Administrative Law Matters

A. Administrative Procedure Act

    The agencies are issuing this direct final rule without prior 
notice and the opportunity for public comment and without the 30-day 
delayed effective date ordinarily prescribed by the Administrative 
Procedure Act (APA).\3\ Pursuant to section 553(b)(B) of the APA, 
general notice and the opportunity for public comment are not required 
with respect to a rulemaking when an ``agency for good cause finds (and 
incorporates the finding and a brief statement of reasons therefor in 
the rules issued) that notice and public procedure thereon are 
impracticable, unnecessary, or contrary to the public interest.'' \4\
---------------------------------------------------------------------------

    \3\ 5 U.S.C. 553.
    \4\ 5 U.S.C. 553(b)(B).
---------------------------------------------------------------------------

    As discussed above, this direct final rule addresses requests from 
banking industry groups to be allowed to comply starting on January 1, 
2020, with certain requirements of the Capital Simplifications Final 
Rule that otherwise were subject to an effective date of April 1, 2020. 
This direct final rule will allow banking organizations to begin 
implementing the revised requirements either on January 1, 2020 or 
April 1, 2020. Non-advanced approaches banking organizations that 
choose not to implement the revised requirements on January 1, 2020, 
still will be required to do so beginning April 1, 2020. The agencies 
initially set an effective date of April 1, 2020, for those amendments 
to the capital rule, in part, to give institutions sufficient time to 
update their systems and reporting systems. After the rule was 
finalized, the agencies received requests to allow banking 
organizations the option to adopt the rule on January 1, 2020, rather 
than April 1, 2020, on grounds that early adoption would simplify the 
reporting requirements for banking organizations whose systems will be 
in place by January 1, 2020, thereby reducing regulatory burden.
    The agencies believe that there is good cause to issue this direct 
final rule without notice and public procedure because that process 
would be unnecessary as the agencies recently issued a final rule after 
providing notice and receiving comment from the public. Specifically, 
the original administrative record that supports the Capital 
Simplifications Final Rule is still pertinent and, as a result, a new 
round of notice and comment on the Capital Simplifications Final Rule 
is unnecessary.
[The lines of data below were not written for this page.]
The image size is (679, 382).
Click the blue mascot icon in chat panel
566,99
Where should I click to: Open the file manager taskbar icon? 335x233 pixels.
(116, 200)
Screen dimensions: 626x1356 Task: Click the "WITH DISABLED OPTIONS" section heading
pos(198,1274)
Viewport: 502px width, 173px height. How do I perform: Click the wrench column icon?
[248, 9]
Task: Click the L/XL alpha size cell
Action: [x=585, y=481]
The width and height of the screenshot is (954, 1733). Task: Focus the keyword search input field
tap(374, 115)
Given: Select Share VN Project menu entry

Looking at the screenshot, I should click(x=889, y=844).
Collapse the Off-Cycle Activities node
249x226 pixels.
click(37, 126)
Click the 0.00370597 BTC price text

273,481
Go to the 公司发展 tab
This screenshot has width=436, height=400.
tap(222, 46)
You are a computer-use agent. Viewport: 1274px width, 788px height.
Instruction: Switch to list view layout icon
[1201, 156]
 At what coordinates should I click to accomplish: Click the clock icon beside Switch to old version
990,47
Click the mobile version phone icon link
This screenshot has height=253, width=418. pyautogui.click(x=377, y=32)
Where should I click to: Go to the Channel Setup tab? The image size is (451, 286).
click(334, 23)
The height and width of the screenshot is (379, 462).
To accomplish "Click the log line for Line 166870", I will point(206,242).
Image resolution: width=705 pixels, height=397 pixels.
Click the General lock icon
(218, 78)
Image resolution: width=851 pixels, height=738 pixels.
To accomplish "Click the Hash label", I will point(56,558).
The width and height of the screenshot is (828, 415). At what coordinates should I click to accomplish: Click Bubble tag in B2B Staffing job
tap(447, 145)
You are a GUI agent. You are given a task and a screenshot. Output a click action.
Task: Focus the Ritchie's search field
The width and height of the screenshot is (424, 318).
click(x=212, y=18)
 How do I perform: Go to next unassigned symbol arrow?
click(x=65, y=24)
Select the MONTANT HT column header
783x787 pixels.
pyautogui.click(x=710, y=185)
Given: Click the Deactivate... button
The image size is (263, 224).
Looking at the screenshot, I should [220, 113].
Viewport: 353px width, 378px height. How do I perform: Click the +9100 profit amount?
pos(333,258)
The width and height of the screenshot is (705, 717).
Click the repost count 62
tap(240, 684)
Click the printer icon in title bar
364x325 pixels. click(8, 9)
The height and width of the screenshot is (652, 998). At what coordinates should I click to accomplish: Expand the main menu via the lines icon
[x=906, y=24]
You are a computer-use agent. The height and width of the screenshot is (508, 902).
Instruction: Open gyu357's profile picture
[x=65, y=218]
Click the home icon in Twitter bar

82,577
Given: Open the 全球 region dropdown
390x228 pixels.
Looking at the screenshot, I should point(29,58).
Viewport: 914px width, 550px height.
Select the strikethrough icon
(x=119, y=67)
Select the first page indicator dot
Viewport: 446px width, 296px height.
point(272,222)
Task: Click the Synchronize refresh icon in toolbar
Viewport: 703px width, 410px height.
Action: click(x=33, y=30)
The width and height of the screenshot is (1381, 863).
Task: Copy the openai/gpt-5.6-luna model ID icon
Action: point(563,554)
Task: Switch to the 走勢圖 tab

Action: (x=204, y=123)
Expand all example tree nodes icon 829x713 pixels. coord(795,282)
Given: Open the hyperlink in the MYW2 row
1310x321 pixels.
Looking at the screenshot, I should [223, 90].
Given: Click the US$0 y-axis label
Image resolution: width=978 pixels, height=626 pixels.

The agencies could have issued the Capital 
Simplifications Final Rule with the provisions now being issued in the 
current direct final rule. The agencies believe that the implementation 
provisions of the current direct final rule are appropriate now given 
the feedback from the public since issuance of the Capital 
Simplifications Final Rule. In particular, the public feedback has 
indicated that many banking organizations would be prepared to 
implement the Capital Simplifications Final Rule for the quarter 
beginning January 1, 2020. Further, this final rule (1) relieves 
burden; (2) does not change any substantive requirements of the Capital 
Simplifications Final Rule or impose any new mandates on any banking 
organization; and (3) allows, but does not require, banking 
organizations to implement the revised requirements in the Capital 
Simplifications Final Rule earlier than initially provided.
    In addition, the agencies believe that there is good cause 
consistent with the public interest to issue this direct final rule 
without notice and public procedure. This direct final rule benefits 
banking organizations subject to the Capital Simplifications Final Rule 
by allowing them to begin complying with the new requirements in the 
Capital Simplifications Final Rule one quarter before they become 
mandatory, thereby simplifying the reporting requirements for those 
banking organizations whose systems will be in place by January 1, 
2020. Notably, this direct final rule does not impose any new 
requirements or mandatory burdens on any banking organization. Finally, 
the agencies believe that there is good cause to issue this direct 
final rule without notice and public procedure since it would be 
impracticable to request comment given the request for relief is to 
begin on January 1, 2020.
    The APA also requires a 30-day delayed effective date, except for 
(1) substantive rules which grant or recognize an exemption or relieve 
a restriction; (2) interpretative rules and statements of policy; or 
(3) as otherwise provided by the agency for good cause.\5\ The agencies 
find good cause to publish the direct final rule with an immediate 
effective date because the rule grants relief to banking organizations 
and because there is good cause for the same reasons set forth above 
under the discussion of section 553(b)(B) of the APA. Delaying the 
implementation date would deprive banking organizations that are 
considering adopting the requirements of the Capital Simplification 
Final Rule earlier of the ability to make modifications to their 
reporting prior on their preferred effective date.
---------------------------------------------------------------------------

    \5\ 5 U.S.C. 553(d).
---------------------------------------------------------------------------

B. Solicitation of Comments on Use of Plain Language

    Section 722 of the Gramm-Leach-Bliley Act \6\ requires Federal 
banking agencies to use plain language in all proposed and final rules 
published after January 1, 2000. The agencies have sought to present 
this direct final rule in a simple and straightforward manner.
---------------------------------------------------------------------------

    \6\ Public Law 106-102, section 722, 113 Stat. 1338, 1471 
(1999).
---------------------------------------------------------------------------

C. Paperwork Reduction Act Analysis

    In accordance with the requirements of the Paperwork Reduction Act 
of 1995 (PRA), 44 U.S.C. 3501-3521, the agencies may not conduct or 
sponsor, and a respondent is not required to respond to, an information 
collection unless it displays a currently-valid Office of Management 
and Budget (OMB) control number. The OCC, Board, and FDIC have reviewed 
this direct final rule and determined that it does not introduce a new 
collection of information pursuant to the PRA.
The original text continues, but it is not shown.